I will rephrase my original statement: The entire southern political machinery was in favor of separating to form an independent state, and Lincoln was elected to office without as single Southern electoral vote. Whether this is right or not is should be the subject of a different debate. You can’t undermine the actual or forecasted political outcome of a given situation by assuming that its validity is based on a fair ethics debate. Hopefully this is the way that the world is moving but to ignore the reality of the situation, right or wrong, then or now, is to miss the whole political cause-and-effect that the OP is trying to get at.
The original question is why Russia is so interested in Chechnya. Certainly their proximity to a good portion of Russian natural resources places them in a unique situation, plus the fact that there were grievous injuries incurred on both sides over the last 20 years which neither side is willing to forget.
My assessment: Yes it’s f***ed up, yes there should be a way for people to just “get along”. I don’t however see how this has anything to do with the bombings and killings which are still happening on both sides.
I don’t believe that’s at all true. West Virginia exists because all of those counties of (then) Virginia wanted to remain in the Union. New Orleans voted about 3:1 to remain in the Union but were outvoted by rural Louisiana. Northern Texans were hung by the dozen for having Union sympathies. And then we have all the families on both sides of the Mason-Dixon line split over the issue, brother vs brother, not to mention a few ‘border states’ remaining in the Union with divided sympathies. Not a simple issue at all.

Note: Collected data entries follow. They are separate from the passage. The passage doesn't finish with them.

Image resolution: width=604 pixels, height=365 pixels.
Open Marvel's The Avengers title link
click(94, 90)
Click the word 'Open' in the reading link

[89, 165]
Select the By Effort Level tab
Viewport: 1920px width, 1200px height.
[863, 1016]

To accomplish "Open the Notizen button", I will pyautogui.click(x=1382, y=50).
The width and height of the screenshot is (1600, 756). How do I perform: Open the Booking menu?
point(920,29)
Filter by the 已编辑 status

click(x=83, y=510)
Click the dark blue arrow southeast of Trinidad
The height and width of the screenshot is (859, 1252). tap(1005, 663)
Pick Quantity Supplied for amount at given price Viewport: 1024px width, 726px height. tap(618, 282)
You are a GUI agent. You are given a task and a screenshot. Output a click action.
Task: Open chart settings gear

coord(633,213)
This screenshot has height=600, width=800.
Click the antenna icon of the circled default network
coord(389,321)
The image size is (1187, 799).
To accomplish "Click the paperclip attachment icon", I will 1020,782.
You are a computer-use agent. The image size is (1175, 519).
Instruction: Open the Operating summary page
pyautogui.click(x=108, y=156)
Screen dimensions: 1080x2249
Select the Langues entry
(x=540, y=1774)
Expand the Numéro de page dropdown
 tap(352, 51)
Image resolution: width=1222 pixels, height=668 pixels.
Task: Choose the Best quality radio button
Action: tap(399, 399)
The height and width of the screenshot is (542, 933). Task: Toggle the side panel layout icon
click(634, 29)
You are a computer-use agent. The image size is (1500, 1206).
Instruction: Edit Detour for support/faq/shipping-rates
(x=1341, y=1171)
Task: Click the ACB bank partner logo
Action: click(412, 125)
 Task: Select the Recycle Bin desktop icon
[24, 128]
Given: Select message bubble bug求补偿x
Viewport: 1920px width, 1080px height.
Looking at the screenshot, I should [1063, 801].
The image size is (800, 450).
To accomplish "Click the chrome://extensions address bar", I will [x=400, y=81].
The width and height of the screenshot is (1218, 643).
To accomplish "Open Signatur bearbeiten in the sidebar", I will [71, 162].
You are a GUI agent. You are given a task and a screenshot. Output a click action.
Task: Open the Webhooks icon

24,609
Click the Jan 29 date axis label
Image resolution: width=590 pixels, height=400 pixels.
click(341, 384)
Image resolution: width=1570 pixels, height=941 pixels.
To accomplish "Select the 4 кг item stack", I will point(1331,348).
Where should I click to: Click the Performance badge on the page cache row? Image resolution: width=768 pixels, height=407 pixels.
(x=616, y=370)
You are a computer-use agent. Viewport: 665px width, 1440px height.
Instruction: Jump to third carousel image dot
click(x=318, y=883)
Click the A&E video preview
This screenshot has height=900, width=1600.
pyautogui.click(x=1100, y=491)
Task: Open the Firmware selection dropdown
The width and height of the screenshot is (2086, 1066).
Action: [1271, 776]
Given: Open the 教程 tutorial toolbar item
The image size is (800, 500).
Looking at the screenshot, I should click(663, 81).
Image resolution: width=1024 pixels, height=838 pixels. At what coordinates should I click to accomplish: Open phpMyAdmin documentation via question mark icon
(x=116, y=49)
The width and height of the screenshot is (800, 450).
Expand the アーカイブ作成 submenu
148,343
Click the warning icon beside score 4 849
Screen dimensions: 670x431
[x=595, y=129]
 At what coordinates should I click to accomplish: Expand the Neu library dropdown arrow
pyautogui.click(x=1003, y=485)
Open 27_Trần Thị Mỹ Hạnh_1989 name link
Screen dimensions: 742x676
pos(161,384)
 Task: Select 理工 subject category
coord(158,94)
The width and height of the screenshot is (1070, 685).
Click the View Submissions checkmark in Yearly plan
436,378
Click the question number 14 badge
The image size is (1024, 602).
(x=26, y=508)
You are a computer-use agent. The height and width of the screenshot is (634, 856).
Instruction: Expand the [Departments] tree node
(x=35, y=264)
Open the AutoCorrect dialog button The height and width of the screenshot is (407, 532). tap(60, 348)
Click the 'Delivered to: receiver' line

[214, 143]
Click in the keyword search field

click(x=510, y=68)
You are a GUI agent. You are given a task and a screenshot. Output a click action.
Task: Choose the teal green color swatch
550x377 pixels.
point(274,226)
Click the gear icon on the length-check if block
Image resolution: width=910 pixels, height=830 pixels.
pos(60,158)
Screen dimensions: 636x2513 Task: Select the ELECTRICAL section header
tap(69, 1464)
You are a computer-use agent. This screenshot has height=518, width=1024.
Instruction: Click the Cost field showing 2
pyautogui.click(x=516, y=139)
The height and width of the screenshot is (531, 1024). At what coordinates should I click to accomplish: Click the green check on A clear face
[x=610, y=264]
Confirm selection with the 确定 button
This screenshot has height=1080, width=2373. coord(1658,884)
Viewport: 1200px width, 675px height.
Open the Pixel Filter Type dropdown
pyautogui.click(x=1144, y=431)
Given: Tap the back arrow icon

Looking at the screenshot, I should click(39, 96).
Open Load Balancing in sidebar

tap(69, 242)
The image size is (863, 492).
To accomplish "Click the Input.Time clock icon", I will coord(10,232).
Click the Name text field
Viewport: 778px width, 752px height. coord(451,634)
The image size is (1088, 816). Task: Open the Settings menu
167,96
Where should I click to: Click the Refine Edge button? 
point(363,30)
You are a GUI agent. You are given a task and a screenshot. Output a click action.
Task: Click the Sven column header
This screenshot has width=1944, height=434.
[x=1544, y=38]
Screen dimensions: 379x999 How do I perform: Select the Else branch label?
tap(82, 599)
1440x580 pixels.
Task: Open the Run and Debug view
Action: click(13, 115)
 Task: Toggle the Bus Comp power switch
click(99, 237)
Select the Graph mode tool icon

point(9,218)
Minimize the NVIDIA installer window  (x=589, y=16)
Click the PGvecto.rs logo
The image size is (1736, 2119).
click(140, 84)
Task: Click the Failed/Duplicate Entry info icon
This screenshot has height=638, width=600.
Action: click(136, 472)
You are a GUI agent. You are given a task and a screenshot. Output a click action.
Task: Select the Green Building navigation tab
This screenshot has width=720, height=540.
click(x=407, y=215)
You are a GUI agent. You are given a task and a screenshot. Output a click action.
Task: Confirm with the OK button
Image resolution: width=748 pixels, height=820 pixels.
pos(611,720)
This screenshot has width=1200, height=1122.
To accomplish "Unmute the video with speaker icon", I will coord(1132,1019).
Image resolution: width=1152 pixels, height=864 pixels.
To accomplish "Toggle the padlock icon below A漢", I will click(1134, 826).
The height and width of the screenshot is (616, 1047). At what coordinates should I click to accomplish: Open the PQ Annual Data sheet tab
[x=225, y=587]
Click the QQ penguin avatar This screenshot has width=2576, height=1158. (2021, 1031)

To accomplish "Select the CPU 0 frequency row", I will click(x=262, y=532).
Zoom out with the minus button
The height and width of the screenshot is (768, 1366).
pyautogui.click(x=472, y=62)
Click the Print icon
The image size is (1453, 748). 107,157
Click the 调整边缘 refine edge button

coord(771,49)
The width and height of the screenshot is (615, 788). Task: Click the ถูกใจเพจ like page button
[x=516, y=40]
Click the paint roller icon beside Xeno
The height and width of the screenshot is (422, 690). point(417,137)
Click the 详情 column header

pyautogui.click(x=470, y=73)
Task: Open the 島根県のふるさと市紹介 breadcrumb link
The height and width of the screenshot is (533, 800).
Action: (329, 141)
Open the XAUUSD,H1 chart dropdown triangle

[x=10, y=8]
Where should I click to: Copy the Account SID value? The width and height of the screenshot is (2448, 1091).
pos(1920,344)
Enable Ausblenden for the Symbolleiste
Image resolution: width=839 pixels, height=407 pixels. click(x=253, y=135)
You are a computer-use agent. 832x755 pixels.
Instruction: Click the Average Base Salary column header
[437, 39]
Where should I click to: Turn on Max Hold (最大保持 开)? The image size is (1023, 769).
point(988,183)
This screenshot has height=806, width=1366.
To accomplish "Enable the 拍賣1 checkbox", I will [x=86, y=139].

The war lasted 4 years, not 5. And with a great deal of restraint (or inaction if you prefer) on the part of General McClellan, which rather prolonged things.
This is all aside from the abolitionist nature of the war, pretty darn clear to everyone by the time of Lincoln’s awesome second inaugural address; the war was being continued to free what were finally being recognized as American citizens from bondage. I rather doubt the average slave, a large % of the antebellum South, was all hyped up about living in the Confederate States of America…
Eastern Tennessee was also pretty firmly pro-Union and, if I remember correctly, wanted to break from the rest of the CSA but couldn’t for one reason or another.
Plus, there’s Kentucky, Missouri, and Maryland, slave states all, fighting for the Union even though only the first is indisputably Southern.